Chinese AI models have secured over 30 percent of traffic on the aggregation platform OpenRouter every week since early February, a sharp rise from an average of 11 percent last year. This shift occurs because providers such as DeepSeek and Z.ai offer significantly lower per-token pricing than systems from OpenAI and Anthropic. The startup Lindy recently moved all its operations from Claude to DeepSeek, with CEO Flo Crivello stating the change saves millions of dollars. OpenRouter employee Justin Summerville notes that these Chinese open-source models run 60 to 90 percent cheaper than their American counterparts. As per-token costs for US providers continue to climb, the financial incentive for companies to switch becomes increasingly difficult to ignore.
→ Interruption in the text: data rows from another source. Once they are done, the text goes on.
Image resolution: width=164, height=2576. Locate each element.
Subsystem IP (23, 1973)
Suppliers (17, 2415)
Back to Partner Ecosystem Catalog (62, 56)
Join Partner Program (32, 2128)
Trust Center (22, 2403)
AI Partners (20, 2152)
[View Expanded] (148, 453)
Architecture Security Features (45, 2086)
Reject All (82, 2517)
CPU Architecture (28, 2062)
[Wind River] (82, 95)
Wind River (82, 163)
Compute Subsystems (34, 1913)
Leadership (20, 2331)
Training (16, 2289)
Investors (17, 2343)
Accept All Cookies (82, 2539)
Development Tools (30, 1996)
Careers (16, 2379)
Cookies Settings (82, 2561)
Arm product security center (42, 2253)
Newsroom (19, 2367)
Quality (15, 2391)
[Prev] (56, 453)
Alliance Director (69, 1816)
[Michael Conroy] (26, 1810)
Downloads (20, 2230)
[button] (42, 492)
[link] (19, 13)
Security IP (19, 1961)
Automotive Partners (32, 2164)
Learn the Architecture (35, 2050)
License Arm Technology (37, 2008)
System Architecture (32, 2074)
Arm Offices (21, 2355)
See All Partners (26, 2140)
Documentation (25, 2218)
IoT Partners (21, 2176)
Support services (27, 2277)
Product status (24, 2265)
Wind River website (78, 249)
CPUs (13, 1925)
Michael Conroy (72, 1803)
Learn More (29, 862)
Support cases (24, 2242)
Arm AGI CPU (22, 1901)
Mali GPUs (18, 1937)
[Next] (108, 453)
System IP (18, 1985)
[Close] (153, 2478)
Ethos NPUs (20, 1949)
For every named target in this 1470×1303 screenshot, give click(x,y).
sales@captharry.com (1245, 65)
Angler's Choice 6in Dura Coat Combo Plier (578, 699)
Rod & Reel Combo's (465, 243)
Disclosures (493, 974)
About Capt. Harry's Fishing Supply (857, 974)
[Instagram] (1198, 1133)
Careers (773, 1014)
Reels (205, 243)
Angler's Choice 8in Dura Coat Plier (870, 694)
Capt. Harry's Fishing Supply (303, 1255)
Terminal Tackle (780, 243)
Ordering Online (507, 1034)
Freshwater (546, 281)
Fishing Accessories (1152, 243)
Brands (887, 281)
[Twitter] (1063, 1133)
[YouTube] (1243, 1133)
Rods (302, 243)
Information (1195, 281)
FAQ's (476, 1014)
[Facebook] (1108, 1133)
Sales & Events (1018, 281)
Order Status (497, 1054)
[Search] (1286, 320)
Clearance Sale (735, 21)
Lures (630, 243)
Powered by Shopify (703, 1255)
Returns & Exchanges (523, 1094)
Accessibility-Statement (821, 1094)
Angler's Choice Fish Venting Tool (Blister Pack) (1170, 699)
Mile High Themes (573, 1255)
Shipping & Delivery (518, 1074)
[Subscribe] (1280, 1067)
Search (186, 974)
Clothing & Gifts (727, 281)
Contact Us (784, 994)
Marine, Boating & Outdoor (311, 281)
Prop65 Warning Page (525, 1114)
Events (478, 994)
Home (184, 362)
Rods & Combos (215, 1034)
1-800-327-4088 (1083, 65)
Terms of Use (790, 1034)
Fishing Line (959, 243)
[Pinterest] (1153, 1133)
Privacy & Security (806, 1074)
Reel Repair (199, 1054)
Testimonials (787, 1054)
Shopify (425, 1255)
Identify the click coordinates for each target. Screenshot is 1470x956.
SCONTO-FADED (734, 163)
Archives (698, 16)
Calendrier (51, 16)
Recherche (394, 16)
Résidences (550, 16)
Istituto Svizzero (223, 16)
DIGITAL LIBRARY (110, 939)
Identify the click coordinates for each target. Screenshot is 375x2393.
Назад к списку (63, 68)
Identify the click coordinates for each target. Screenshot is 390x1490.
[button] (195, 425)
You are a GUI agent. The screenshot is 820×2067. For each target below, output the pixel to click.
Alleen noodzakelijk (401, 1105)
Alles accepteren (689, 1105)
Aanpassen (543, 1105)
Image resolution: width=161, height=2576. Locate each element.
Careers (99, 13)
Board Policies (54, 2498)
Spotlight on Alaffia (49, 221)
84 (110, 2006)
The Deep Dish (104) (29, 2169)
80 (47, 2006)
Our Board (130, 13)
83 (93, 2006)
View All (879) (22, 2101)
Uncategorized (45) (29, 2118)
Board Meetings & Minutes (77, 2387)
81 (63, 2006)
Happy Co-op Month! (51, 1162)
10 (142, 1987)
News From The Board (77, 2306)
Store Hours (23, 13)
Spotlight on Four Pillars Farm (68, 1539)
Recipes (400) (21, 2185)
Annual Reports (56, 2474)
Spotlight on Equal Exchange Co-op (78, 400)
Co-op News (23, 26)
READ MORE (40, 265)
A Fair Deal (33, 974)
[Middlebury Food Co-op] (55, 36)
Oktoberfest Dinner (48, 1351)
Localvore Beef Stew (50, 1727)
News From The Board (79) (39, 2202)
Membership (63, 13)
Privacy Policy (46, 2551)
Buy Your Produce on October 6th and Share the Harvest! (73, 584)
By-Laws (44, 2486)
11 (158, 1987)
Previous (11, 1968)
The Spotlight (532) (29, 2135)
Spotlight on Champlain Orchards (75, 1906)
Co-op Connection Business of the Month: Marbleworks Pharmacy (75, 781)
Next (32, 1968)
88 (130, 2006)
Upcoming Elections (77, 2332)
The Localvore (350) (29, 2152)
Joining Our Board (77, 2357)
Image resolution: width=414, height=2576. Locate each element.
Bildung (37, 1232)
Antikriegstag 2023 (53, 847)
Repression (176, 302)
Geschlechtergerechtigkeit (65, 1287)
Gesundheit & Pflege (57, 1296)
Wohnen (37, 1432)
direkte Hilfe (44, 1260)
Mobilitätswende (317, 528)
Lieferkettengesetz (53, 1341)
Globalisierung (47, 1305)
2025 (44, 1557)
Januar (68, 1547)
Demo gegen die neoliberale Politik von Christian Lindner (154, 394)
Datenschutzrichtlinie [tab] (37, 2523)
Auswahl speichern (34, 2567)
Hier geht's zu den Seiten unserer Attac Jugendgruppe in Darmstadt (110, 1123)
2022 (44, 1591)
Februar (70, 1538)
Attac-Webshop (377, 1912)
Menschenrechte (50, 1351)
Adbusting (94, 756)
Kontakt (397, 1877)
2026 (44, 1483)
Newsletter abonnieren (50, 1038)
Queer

Despite the cost advantage, experts caution that a performance gap still exists between the two groups. Kyle Chan at the Brookings Institution estimates the difference in capability is roughly six to nine months. A report from the Center for AI Standards and Innovation published in May found Chinese models trailed leading US systems by about eight months across cybersecurity, software development, math, science, and abstract reasoning. The widening cost gap does not immediately erase the quality disparity, forcing buyers to weigh immediate savings against potential accuracy risks.
- Chinese models accounted for 46 percent of OpenRouter traffic at peak times this year.
- The performance gap between Chinese and US models is estimated at six to nine months.
- Chinese open-source models run 60 to 90 percent cheaper than equivalent US systems.